DATA TO EXAMINE:
:::

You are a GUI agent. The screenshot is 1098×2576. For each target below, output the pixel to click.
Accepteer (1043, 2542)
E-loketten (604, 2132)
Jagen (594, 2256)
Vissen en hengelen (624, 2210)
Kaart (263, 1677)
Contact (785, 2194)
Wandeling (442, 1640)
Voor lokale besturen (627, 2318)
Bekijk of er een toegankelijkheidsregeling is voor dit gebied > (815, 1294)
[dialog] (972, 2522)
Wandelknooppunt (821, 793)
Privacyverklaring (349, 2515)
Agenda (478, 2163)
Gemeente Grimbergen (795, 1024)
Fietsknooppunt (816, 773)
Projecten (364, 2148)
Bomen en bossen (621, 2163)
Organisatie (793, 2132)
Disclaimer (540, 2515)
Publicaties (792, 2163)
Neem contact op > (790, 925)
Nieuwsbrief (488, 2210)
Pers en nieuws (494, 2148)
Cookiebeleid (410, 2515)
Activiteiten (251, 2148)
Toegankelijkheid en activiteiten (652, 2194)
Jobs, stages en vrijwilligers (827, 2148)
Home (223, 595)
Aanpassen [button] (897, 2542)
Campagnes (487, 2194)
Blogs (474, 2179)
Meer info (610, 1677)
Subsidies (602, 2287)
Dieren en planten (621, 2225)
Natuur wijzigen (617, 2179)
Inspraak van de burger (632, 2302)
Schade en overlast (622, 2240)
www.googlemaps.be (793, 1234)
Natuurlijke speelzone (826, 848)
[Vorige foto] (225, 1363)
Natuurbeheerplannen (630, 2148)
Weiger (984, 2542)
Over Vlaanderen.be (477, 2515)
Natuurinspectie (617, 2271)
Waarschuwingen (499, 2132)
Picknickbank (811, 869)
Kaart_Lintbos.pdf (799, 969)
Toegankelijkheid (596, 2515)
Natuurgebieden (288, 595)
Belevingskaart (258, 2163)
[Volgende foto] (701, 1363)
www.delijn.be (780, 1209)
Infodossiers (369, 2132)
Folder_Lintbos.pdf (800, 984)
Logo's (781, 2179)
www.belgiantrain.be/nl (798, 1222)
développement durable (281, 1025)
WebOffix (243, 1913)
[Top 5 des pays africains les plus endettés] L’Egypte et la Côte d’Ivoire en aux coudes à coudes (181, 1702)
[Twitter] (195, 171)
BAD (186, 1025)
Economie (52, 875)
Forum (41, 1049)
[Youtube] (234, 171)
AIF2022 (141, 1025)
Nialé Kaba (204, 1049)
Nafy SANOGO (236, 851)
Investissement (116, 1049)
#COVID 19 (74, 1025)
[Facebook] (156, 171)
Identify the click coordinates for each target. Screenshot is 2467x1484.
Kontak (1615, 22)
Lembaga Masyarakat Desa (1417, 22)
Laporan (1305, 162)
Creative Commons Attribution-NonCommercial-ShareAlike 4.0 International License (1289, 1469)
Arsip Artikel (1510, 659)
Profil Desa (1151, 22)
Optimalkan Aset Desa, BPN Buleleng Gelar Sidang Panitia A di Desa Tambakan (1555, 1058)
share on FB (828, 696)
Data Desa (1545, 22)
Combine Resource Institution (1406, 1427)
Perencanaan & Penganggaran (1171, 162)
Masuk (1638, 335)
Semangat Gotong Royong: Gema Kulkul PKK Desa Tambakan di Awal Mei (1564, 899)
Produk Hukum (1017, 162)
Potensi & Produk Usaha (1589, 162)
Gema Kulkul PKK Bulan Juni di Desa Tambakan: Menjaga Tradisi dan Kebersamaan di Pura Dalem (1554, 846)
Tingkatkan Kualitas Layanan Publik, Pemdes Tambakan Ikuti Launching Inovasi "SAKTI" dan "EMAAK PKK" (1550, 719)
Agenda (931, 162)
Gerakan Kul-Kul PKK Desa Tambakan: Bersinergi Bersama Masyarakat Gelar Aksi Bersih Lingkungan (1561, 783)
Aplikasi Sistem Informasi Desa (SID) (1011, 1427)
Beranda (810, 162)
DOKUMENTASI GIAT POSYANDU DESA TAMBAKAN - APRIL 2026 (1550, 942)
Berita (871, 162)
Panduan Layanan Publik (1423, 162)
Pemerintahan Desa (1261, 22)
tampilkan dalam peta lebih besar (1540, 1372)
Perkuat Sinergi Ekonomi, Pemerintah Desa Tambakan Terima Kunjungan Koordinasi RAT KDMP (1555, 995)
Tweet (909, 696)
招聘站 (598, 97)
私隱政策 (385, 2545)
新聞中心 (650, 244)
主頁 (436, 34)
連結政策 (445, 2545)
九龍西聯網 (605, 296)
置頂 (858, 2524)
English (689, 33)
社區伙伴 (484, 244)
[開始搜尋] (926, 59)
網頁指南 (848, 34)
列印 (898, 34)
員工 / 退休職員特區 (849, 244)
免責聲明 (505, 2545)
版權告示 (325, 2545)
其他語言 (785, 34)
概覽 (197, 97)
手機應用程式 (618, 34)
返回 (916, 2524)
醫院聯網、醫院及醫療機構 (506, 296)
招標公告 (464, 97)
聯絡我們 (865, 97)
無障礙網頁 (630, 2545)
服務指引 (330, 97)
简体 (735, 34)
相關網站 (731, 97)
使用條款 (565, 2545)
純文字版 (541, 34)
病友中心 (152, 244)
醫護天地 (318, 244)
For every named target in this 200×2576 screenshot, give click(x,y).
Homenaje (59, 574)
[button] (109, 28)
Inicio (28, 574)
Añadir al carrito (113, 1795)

:::

EXERCISE BRIEF:
Return the data in full, exactly as it appears above.

OUTPUT FOR THIS TASK:
You are a GUI agent. The screenshot is 1098×2576. For each target below, output the pixel to click.
Accepteer (1043, 2542)
E-loketten (604, 2132)
Jagen (594, 2256)
Vissen en hengelen (624, 2210)
Kaart (263, 1677)
Contact (785, 2194)
Wandeling (442, 1640)
Voor lokale besturen (627, 2318)
Bekijk of er een toegankelijkheidsregeling is voor dit gebied > (815, 1294)
[dialog] (972, 2522)
Wandelknooppunt (821, 793)
Privacyverklaring (349, 2515)
Agenda (478, 2163)
Gemeente Grimbergen (795, 1024)
Fietsknooppunt (816, 773)
Projecten (364, 2148)
Bomen en bossen (621, 2163)
Organisatie (793, 2132)
Disclaimer (540, 2515)
Publicaties (792, 2163)
Neem contact op > (790, 925)
Nieuwsbrief (488, 2210)
Pers en nieuws (494, 2148)
Cookiebeleid (410, 2515)
Activiteiten (251, 2148)
Toegankelijkheid en activiteiten (652, 2194)
Jobs, stages en vrijwilligers (827, 2148)
Home (223, 595)
Aanpassen [button] (897, 2542)
Campagnes (487, 2194)
Blogs (474, 2179)
Meer info (610, 1677)
Subsidies (602, 2287)
Dieren en planten (621, 2225)
Natuur wijzigen (617, 2179)
Inspraak van de burger (632, 2302)
Schade en overlast (622, 2240)
www.googlemaps.be (793, 1234)
Natuurlijke speelzone (826, 848)
[Vorige foto] (225, 1363)
Natuurbeheerplannen (630, 2148)
Weiger (984, 2542)
Over Vlaanderen.be (477, 2515)
Natuurinspectie (617, 2271)
Waarschuwingen (499, 2132)
Picknickbank (811, 869)
Kaart_Lintbos.pdf (799, 969)
Toegankelijkheid (596, 2515)
Natuurgebieden (288, 595)
Belevingskaart (258, 2163)
[Volgende foto] (701, 1363)
www.delijn.be (780, 1209)
Infodossiers (369, 2132)
Folder_Lintbos.pdf (800, 984)
Logo's (781, 2179)
www.belgiantrain.be/nl (798, 1222)
développement durable (281, 1025)
WebOffix (243, 1913)
[Top 5 des pays africains les plus endettés] L’Egypte et la Côte d’Ivoire en aux coudes à coudes (181, 1702)
[Twitter] (195, 171)
BAD (186, 1025)
Economie (52, 875)
Forum (41, 1049)
[Youtube] (234, 171)
AIF2022 (141, 1025)
Nialé Kaba (204, 1049)
Nafy SANOGO (236, 851)
Investissement (116, 1049)
#COVID 19 (74, 1025)
[Facebook] (156, 171)
Identify the click coordinates for each target. Screenshot is 2467x1484.
Kontak (1615, 22)
Lembaga Masyarakat Desa (1417, 22)
Laporan (1305, 162)
Creative Commons Attribution-NonCommercial-ShareAlike 4.0 International License (1289, 1469)
Arsip Artikel (1510, 659)
Profil Desa (1151, 22)
Optimalkan Aset Desa, BPN Buleleng Gelar Sidang Panitia A di Desa Tambakan (1555, 1058)
share on FB (828, 696)
Data Desa (1545, 22)
Combine Resource Institution (1406, 1427)
Perencanaan & Penganggaran (1171, 162)
Masuk (1638, 335)
Semangat Gotong Royong: Gema Kulkul PKK Desa Tambakan di Awal Mei (1564, 899)
Produk Hukum (1017, 162)
Potensi & Produk Usaha (1589, 162)
Gema Kulkul PKK Bulan Juni di Desa Tambakan: Menjaga Tradisi dan Kebersamaan di Pura Dalem (1554, 846)
Tingkatkan Kualitas Layanan Publik, Pemdes Tambakan Ikuti Launching Inovasi "SAKTI" dan "EMAAK PKK" (1550, 719)
Agenda (931, 162)
Gerakan Kul-Kul PKK Desa Tambakan: Bersinergi Bersama Masyarakat Gelar Aksi Bersih Lingkungan (1561, 783)
Aplikasi Sistem Informasi Desa (SID) (1011, 1427)
Beranda (810, 162)
DOKUMENTASI GIAT POSYANDU DESA TAMBAKAN - APRIL 2026 (1550, 942)
Berita (871, 162)
Panduan Layanan Publik (1423, 162)
Pemerintahan Desa (1261, 22)
tampilkan dalam peta lebih besar (1540, 1372)
Perkuat Sinergi Ekonomi, Pemerintah Desa Tambakan Terima Kunjungan Koordinasi RAT KDMP (1555, 995)
Tweet (909, 696)
招聘站 (598, 97)
私隱政策 (385, 2545)
新聞中心 (650, 244)
主頁 (436, 34)
連結政策 (445, 2545)
九龍西聯網 (605, 296)
置頂 (858, 2524)
English (689, 33)
社區伙伴 (484, 244)
[開始搜尋] (926, 59)
網頁指南 (848, 34)
列印 (898, 34)
員工 / 退休職員特區 (849, 244)
免責聲明 (505, 2545)
版權告示 (325, 2545)
其他語言 (785, 34)
概覽 (197, 97)
手機應用程式 (618, 34)
返回 (916, 2524)
醫院聯網、醫院及醫療機構 (506, 296)
招標公告 (464, 97)
聯絡我們 (865, 97)
無障礙網頁 (630, 2545)
服務指引 (330, 97)
简体 (735, 34)
相關網站 (731, 97)
使用條款 (565, 2545)
純文字版 (541, 34)
病友中心 (152, 244)
醫護天地 (318, 244)
For every named target in this 200×2576 screenshot, give click(x,y).
Homenaje (59, 574)
[button] (109, 28)
Inicio (28, 574)
Añadir al carrito (113, 1795)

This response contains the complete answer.